## SOURCE TEXT
_ _ _ _

While rats have always been unwelcome urban guests, pigeons — derisively referred to by today’s city dwellers as rats with wings — were actually originally brought to people’s homes (usually on their roofs, that is) on purpose. Pigeons were one of the first birds to be domesticated around 5,000 years ago, and they were valued for millennia for their meat and their ability to carry messages. Europeans brought pigeons with them to North America, where they bred the birds for fanciful looks, competed them in races, and hunted them for sport.

Some pigeons inevitably escaped their coops, however, and as their urban populations began to build, enthusiasm for them (and their ever-present poop) began to wane. Pigeon intolerance accelerated as farm-raised chicken replaced home-harvested squab in kitchens, removing the need for people to raise pigeons themselves for food. Telegraphs and telephones supplanted messenger pigeons as well, further accelerating the bird’s fall from favor.

By the 1940s, pigeons in New York City were being poisoned and accused of spreading disease. But like rats, they proved impossible to eradicate. The skills people had purposefully cultivated in the pigeons they formerly bred — the ability to forage on their own and a strong tolerance of humans — permitted the birds’ survival in cities, as did the ready availability of discarded human food. Some people today also purposefully feed and befriend pigeons — an affinity that harkens back to the fact that the birds “strutting the streets today” are descendants of cherished individuals that “people valued very much,” Brookshire points out.

Before the convenience of farm-raised chicken, pigeons were raised at home for food. Visual: Nathan Dumlao/Unsplash

Cats are also considered to be pests in certain circumstances. “As humans wreak their own havoc on local biodiversity, the cats associated with them do the same,” Brookshire writes. “Invasive pest? Or homeless pet?” Brookshire muses. “Both of these can be true, at the same time and even in the same place.”

By one estimate, feral, stray, and outdoor cats kill up to 4 billion birds and as many as 22 billion mammals each year in the United States alone, Brookshire reports. In some locations — especially islands like Australia with vulnerable wildlife — feral cats, originally brought to the island by colonists, are regularly shot, poisoned, or trapped for euthanasia. Other humanely intentioned efforts, like reintroducing sterilized feral cats into the wild, have also proven by-and-large ineffective and impractical on a large scale. (Brookshire points out that such efforts may be enough to protect wildlife in some specific circumstances.)

_ _ _ _

Saved entries:
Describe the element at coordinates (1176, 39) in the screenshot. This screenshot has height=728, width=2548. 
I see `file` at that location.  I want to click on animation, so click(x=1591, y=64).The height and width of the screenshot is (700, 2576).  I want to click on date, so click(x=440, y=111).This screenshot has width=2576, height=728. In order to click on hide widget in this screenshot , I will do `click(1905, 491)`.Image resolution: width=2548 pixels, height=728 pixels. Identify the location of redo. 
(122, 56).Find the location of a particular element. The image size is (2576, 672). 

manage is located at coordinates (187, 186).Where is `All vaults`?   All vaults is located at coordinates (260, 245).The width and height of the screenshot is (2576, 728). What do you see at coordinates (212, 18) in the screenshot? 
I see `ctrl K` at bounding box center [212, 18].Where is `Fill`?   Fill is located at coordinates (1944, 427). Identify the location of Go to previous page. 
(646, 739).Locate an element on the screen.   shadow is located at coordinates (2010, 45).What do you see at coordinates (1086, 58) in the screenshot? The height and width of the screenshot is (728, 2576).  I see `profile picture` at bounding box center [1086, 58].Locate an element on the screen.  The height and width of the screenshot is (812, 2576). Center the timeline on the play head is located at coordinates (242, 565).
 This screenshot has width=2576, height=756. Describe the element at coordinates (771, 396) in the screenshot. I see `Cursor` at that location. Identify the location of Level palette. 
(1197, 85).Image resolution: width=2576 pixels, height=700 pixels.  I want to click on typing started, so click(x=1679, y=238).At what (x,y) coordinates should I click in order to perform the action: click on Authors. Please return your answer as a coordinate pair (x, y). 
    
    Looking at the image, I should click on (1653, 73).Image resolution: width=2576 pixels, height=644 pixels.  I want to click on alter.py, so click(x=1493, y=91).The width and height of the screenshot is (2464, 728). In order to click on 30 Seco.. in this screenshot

_ _ _ _

## TASK REQUIREMENTS
A. Copy the portion of the passage on pigeons and cats starting with "While rats have" and going on through "them for sport.".
B. According to the passage on pigeons and cats, roughly how long ago were pigeons first domesticated?
C. Go on with the passage on pigeons and cats from the point where it stops.

## ANSWERS FOR EACH ITEM
A.
While rats have always been unwelcome urban guests, pigeons — derisively referred to by today’s city dwellers as rats with wings — were actually originally brought to people’s homes (usually on their roofs, that is) on purpose. Pigeons were one of the first birds to be domesticated around 5,000 years ago, and they were valued for millennia for their meat and their ability to carry messages. Europeans brought pigeons with them to North America, where they bred the birds for fanciful looks, competed them in races, and hunted them for sport.

B. Around 5,000 years ago.

C.
There is no simple solution to the problem of how to limit the impact of feral cats, nor is there agreement about whether pet cats should be allowed to roam free. What is certain is that cat-related wildlife killings and extinctions “are really our fault,” Brookshire writes. Engaging cat owners in conversation about the problem rather than lecturing them, and giving them scientifically proven tips for reducing cat predation — things as simple as playing with a cat for 10 minutes a day and feeding them a high-protein diet — could go a long way toward reducing cat predation, Brookshire writes.

Across these and other case studies, Brookshire confirms her original hypothesis that what makes a pest is essentially a reflection of our own biases, preferences, and insecurities. By the end of the book, she argues that we should get rid of the “pest” label entirely. “Our reactions to the animals in our lives are often a wild seesaw of deadly conflict and cooing compassion,” she points out.

So Brookshire calls for readers to “escape this mental mousetrap” by learning a bit about the animals they encounter in places they’d rather not see them (like a basement, cupboard, trash can, or garden), and considering what factors lead them to being there in the first place. This includes understanding, for example, the differences between mice and rats, coyotes and bears, or pigeons and sparrows, including what each species likes to eat and where they like to live, and how our human habits and habitats might compel them to establish their lives in parallel to our own. “Only by understanding the animals around us, by learning what attracts them and what repels them, can we live with them, instead of against them,” Brookshire concludes.

And we might consider strategies like better trash cans to keep bears, coyotes, and rodents out; driving slower at night to prevent slamming into deer; and even adding invasive and “pest” species to our diet.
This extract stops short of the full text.